What is expected » Go through the records and report each line holding the string "sidebar".

Data for review »
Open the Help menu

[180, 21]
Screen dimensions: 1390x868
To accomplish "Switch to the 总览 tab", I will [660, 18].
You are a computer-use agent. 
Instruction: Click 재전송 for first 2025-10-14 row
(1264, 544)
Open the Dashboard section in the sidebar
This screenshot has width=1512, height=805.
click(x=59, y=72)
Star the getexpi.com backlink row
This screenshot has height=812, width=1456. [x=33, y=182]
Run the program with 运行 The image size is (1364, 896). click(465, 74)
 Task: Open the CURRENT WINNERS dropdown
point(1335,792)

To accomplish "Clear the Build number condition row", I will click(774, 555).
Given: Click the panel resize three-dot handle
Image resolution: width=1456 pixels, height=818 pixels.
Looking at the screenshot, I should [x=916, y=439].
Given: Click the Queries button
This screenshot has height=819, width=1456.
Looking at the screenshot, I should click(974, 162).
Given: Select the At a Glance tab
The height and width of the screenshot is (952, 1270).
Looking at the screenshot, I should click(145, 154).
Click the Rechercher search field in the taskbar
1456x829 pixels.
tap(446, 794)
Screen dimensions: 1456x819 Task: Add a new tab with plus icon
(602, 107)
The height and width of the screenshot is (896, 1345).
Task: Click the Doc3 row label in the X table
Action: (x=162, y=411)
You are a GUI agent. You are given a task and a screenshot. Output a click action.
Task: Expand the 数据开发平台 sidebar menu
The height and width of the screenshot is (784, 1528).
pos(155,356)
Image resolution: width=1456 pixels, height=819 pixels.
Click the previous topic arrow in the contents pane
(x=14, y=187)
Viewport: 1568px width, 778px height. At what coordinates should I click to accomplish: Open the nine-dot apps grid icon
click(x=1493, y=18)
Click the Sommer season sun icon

Response to the task »
Open the Dashboard section in the sidebar
Task: Expand the 数据开发平台 sidebar menu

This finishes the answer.